On any given day, the anesthesia service was responsible for anesthetizing 12 to 19 small animal patients, of which 80% were dogs, 15% were cats, and the remainder were birds, pocket pets, and reptiles. In this practice the anesthetic technique and drugs chosen for anesthesia were selected based on each patient’s health (physical status) and the procedure to be performed. In general, anesthesia consisted of premedicating patients prior to intravenous catheterization. After the premedication drugs had taken effect a catheter was inserted into a peripheral vein, usually a cephalic vein, the catheter was capped with an injection cap, and the catheter flushed with sterile heparinized saline usually administered with a 6- or 12-mL syringe.
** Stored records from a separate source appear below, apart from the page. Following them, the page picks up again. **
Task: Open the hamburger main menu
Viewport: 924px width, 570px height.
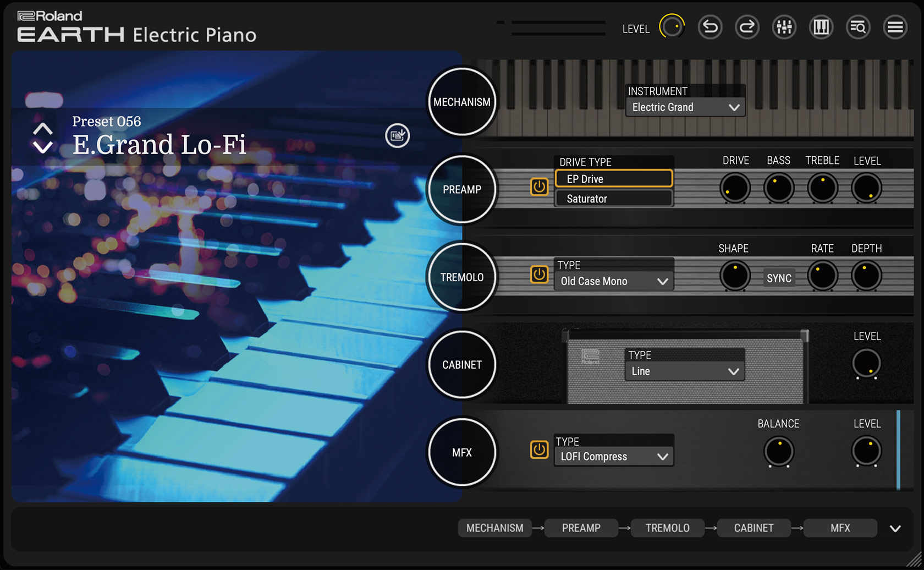Action: tap(895, 27)
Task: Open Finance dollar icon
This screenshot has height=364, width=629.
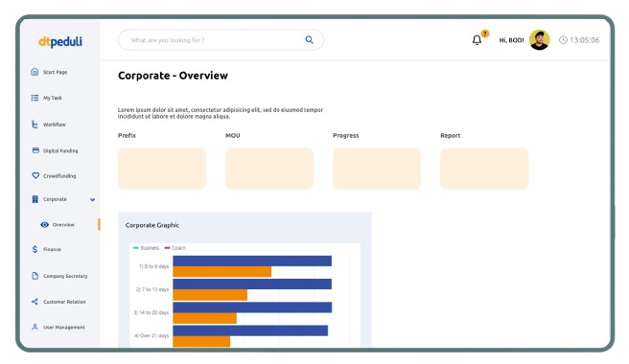Action: (35, 249)
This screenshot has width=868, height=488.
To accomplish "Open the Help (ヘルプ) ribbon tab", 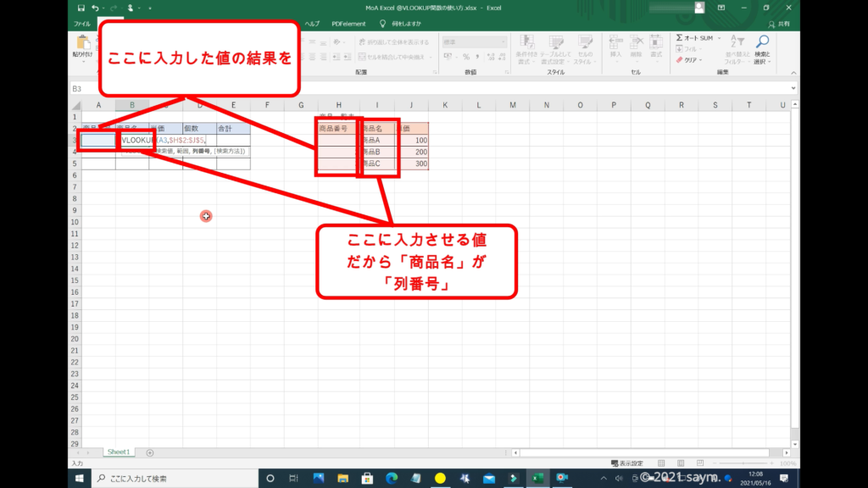I will click(x=311, y=25).
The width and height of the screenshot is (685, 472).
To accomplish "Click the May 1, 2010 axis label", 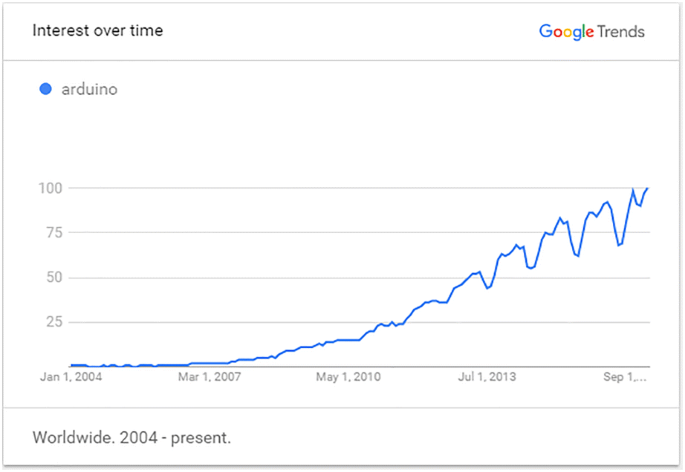I will [348, 377].
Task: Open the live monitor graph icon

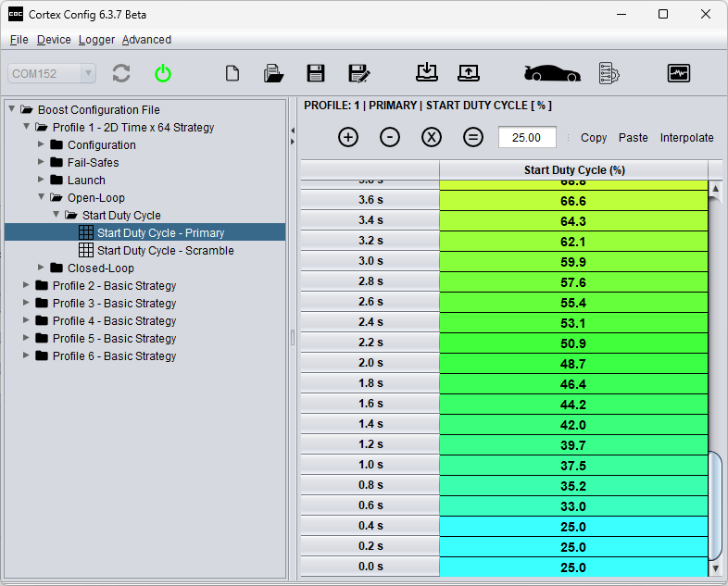Action: [679, 74]
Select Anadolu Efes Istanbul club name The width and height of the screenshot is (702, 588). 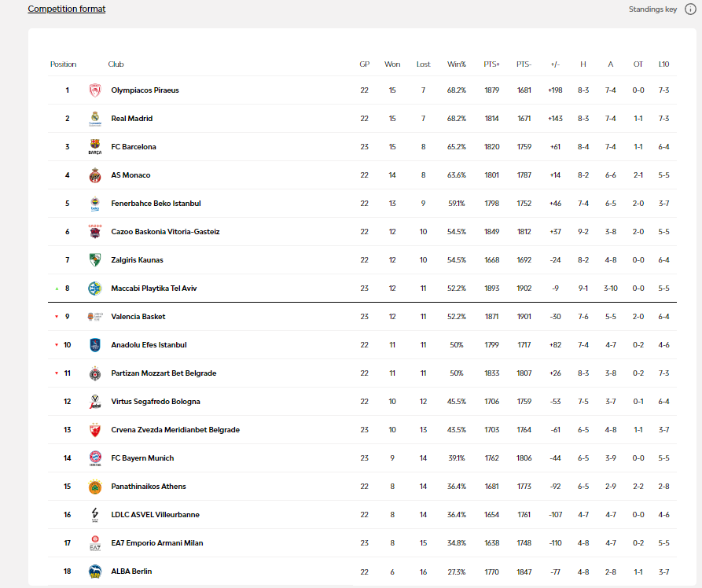pyautogui.click(x=149, y=345)
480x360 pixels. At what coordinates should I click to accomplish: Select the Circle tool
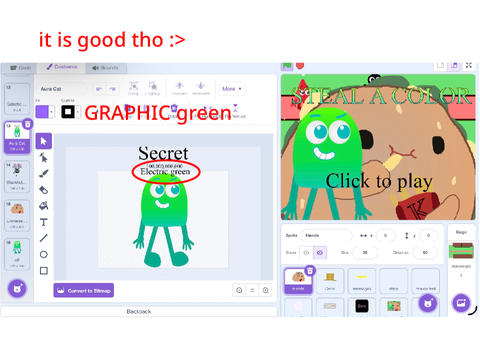pos(44,254)
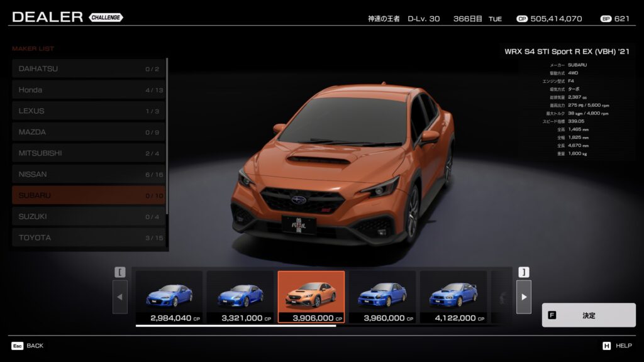This screenshot has height=362, width=644.
Task: Choose TOYOTA from the maker list
Action: [88, 238]
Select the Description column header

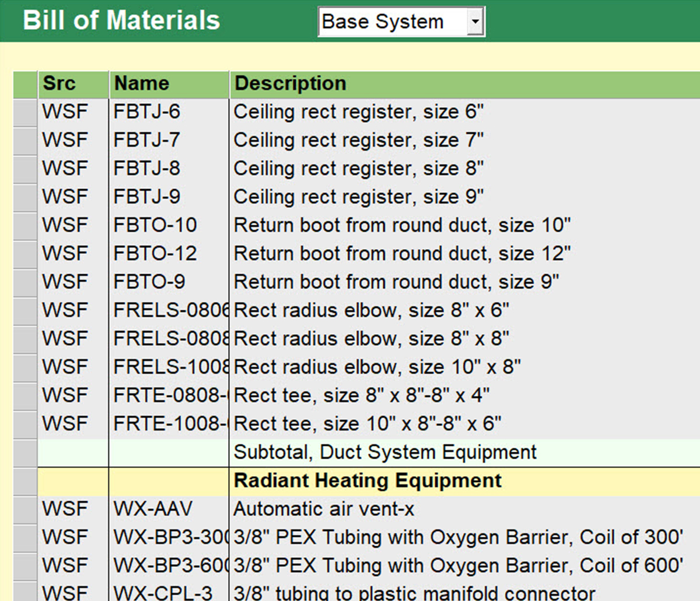(290, 83)
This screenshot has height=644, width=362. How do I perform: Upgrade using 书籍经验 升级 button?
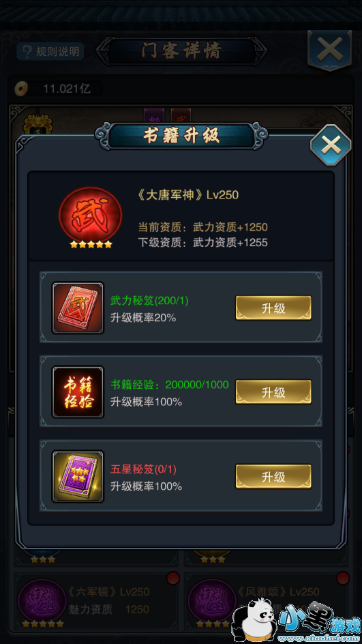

Prior to induction of anesthesia, each patient’s heart was checked to ascertain rate and rhythm, and mucous membranes were assessed as to color and capillary refill time. Depending on the health status of each patient, anesthesia was induced with an injectable drug administered to achieve a plane of anesthesia suitable for orotracheal intubation. After intubating and securing the endotracheal tube, it would be attached to a breathing circuit, and a flow of oxygen started. At this point in the induction process the anesthetist would again check the patient’s heart rate and rhythm. If the patient’s condition was as expected, the anesthetist would turn on the vaporizer so as to start the delivery of inhalant anesthetic. The intravenous catheter was often flushed again at this time and then fluids were started to maintain intravascular volume during anesthesia.


Returning to the specific analysis of this case: the organization’s operating procedures, specifically those for the production and delivery of fluids, created latent conditions that set the technician up as the final common pathway for this error. To the technician’s credit he fully recognized his role in the error and accepted responsibility for it; there was no equivocation or attempt to place responsibility elsewhere. Of crucial importance, the technician explained how the error occurred.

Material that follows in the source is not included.